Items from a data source
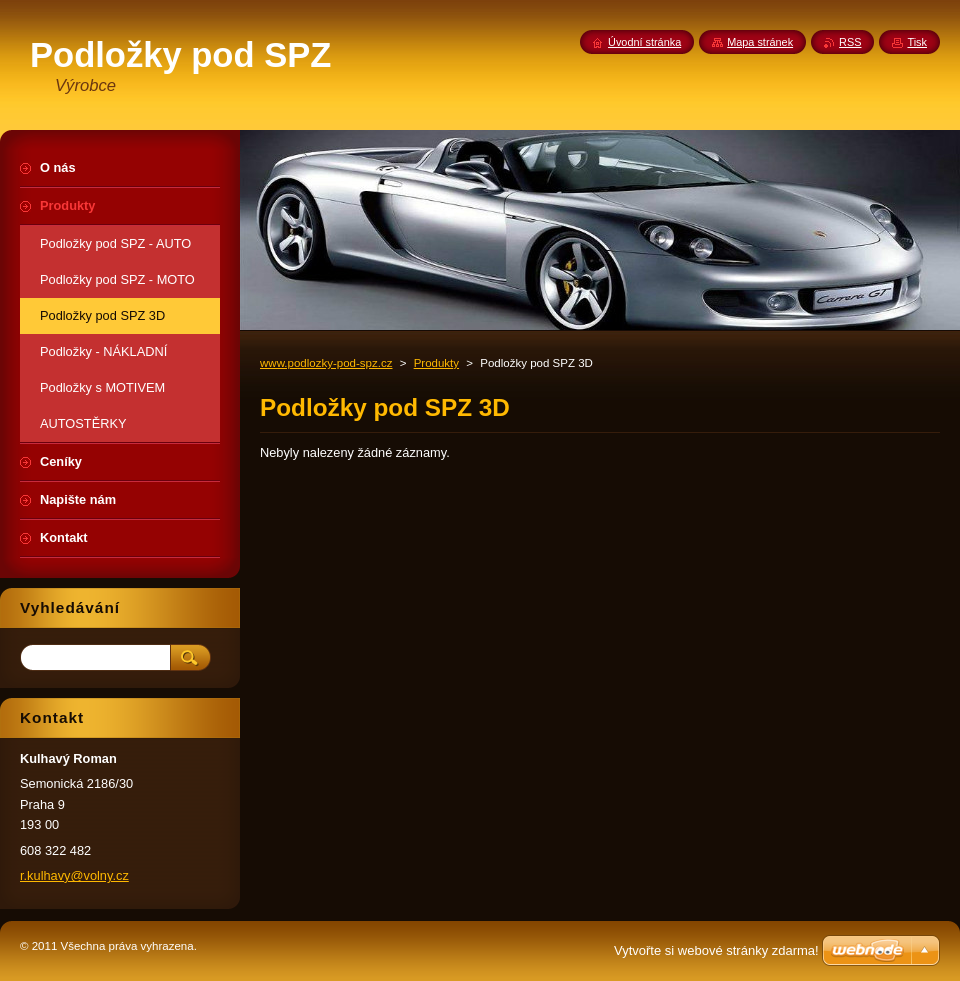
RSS (850, 42)
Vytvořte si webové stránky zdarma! (716, 950)
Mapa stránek (760, 42)
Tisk (917, 42)
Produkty (436, 363)
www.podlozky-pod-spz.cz (326, 363)
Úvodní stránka (644, 42)
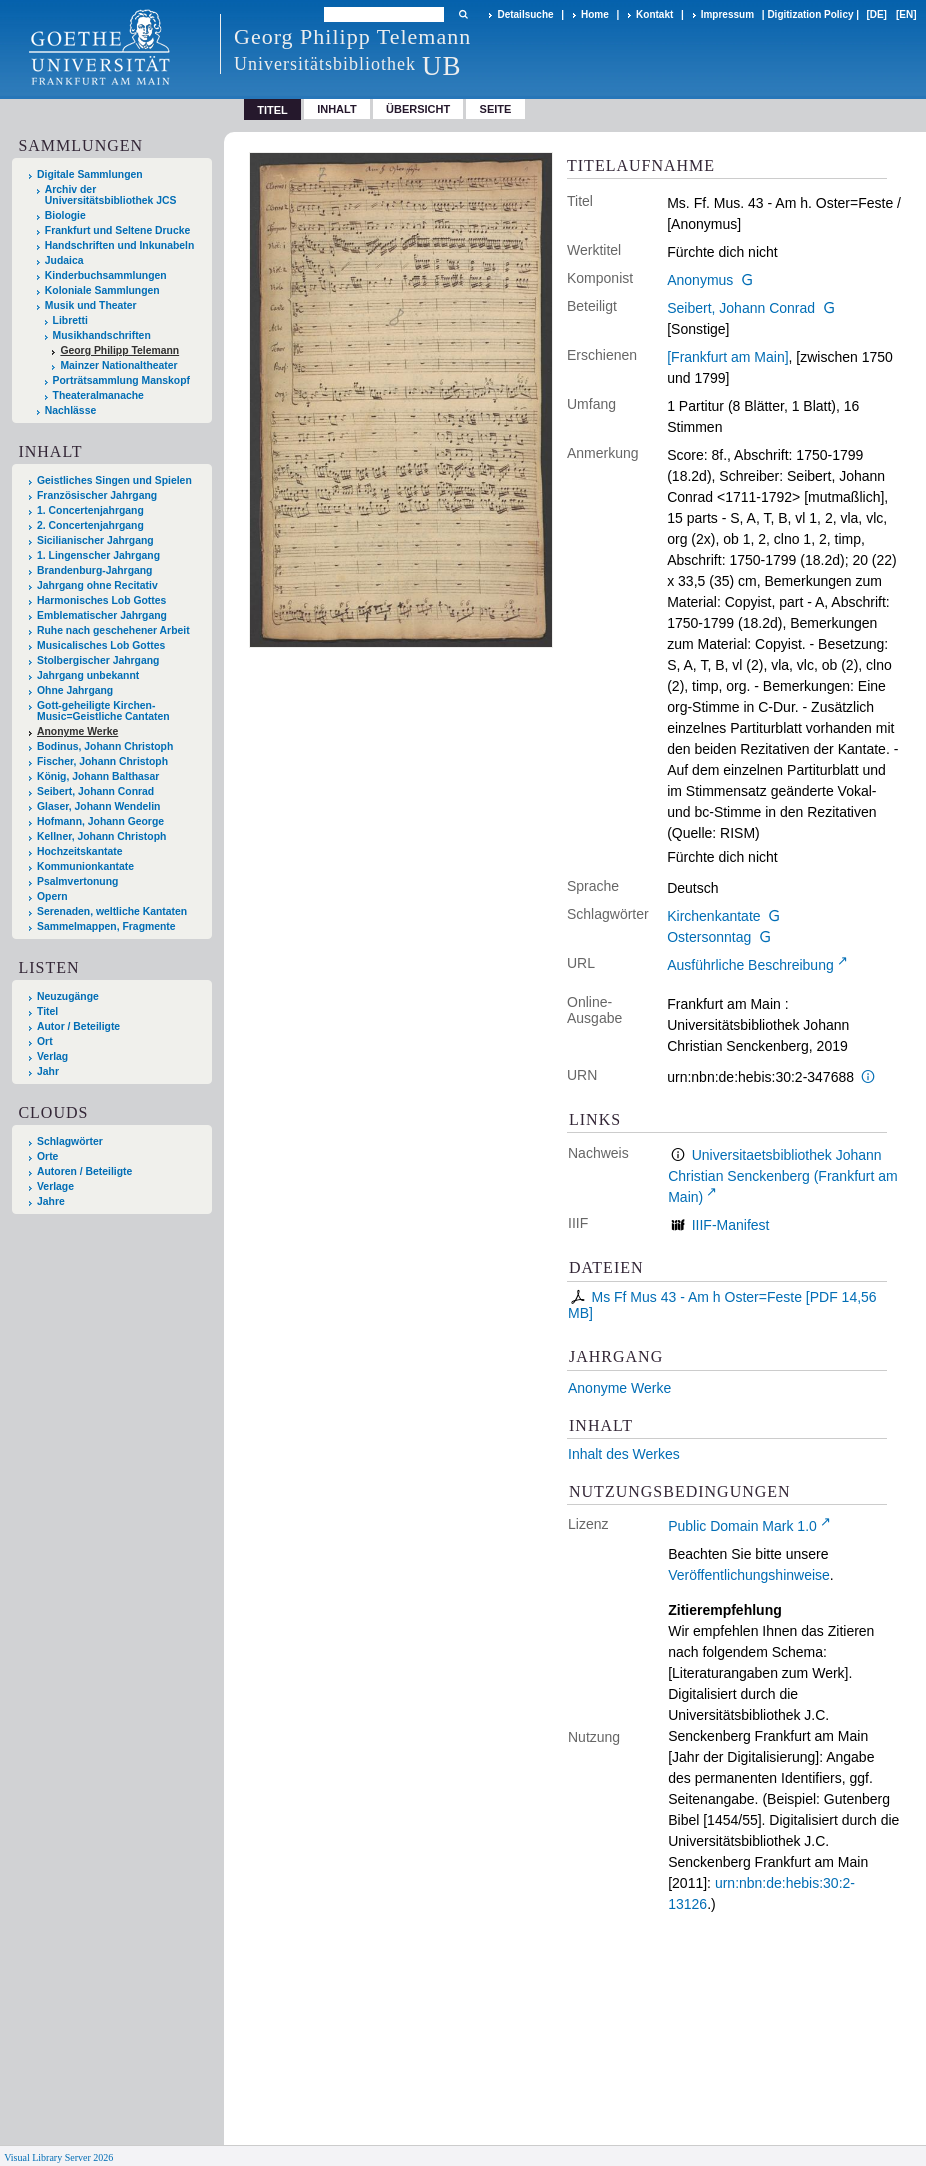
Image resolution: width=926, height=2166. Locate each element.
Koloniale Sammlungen (102, 290)
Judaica (64, 260)
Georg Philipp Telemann (119, 350)
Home (595, 14)
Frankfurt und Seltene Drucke (118, 230)
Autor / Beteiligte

**SET EXERCISE**
Rewrite all of the rows above, replacing "Home" with "Startseite" and leaving everything else unchanged. Omit the pictures.

**EXERCISE SOLUTION**
RSS (850, 42)
Vytvořte si webové stránky zdarma! (716, 950)
Mapa stránek (760, 42)
Tisk (917, 42)
Produkty (436, 363)
www.podlozky-pod-spz.cz (326, 363)
Úvodní stránka (644, 42)
Image resolution: width=926, height=2166. Locate each element.
Koloniale Sammlungen (102, 290)
Judaica (64, 260)
Georg Philipp Telemann (119, 350)
Startseite (595, 14)
Frankfurt und Seltene Drucke (118, 230)
Autor / Beteiligte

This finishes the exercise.